With the right ingredients, TOSSED SALADS are a great way to maximize your nutrition, and they can be enjoyable and filling. Here’s my checklist for optimizing a salad.
1. Leafy Greens like Romaine lettuce, butler lettuce, spinach, kale, arugula (rocket), or butter lettuce
2. Something Crunchy like celery, carrots, jicama, radish, apple, broccoli, cauliflower, water chestnuts, sesame seeds, pumpkin seeds, or pine nuts
3. Something Savory (umami) like onions, mushrooms, arugula, asparagus, or tomatoes
4. Something Salty like kale or celery
5. Something Sweet like corn, grapes, watermelon, apple, or berries
6. Citrus like lemon or lime juice adds a sour complement to the sweetness and enables absorption of iron.
7. Starches like potatoes, sweet potatoes, corns, rice, quinoa, squash, black beans, & edamame will help you feel full and satisfied.
8. Healthy Fats like avocado, pumpkin seeds, pine nuts, almonds, and walnuts, allow the absorption of fat-soluble vitamins A, D, E, and K.
9. Flax Seeds are one of the richest sources of omega-3 fatty acids, contain powerful cancer cancer-fighting lignans, & help control cholesterol. Physician and Public health specialist Dr. Michael Greger recommends one tablespoon of flax seeds a day. They also add a pleasant nutty flavor to salads.
10. A Healthy Dressing can add a lot of flavor and sometimes a creaminess to the salad. A dressing could include other flavors on this list. For example, my berry-infused Balsamic vinegar and applesauce dressing both count as Something Sweet. Roasted garlic dressing counts as Something Savory. This Dijon-lime dressing covers the Citrus ingredient.

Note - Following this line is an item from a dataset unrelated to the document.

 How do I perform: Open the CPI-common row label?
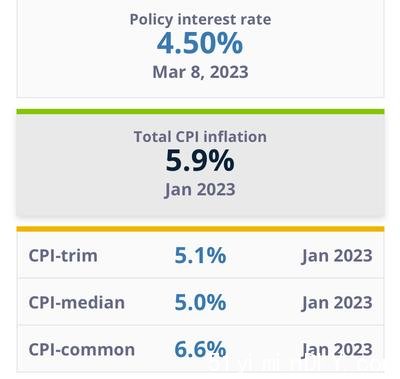(82, 350)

I recommend maximizing the leafy greens, and using a single serving of healthy fats, e.g., 6 walnut halves or 1/4 avocado. (Note that a Tbsp of flax seed also provides 4.3 grams of fat.) Otherwise, enjoy as much or as little as you want. We all prefer different vegetables, tastes, and textures, so I hope you enjoy making a variety of salads with your favorite combinations.
This dressing sounds yummy!
I’m glad I found this site. I’m on a similar journey, only mine is for my hemiplegic migraines. I recently switched when my prescription bill hit $3,000 a month (that’s after my insurance pays, if they pay at all). I’m also working to get my dad to change his diet habits, but it’s a work in progress since he lives far from me. Good luck on your journey. I’m rooting for you!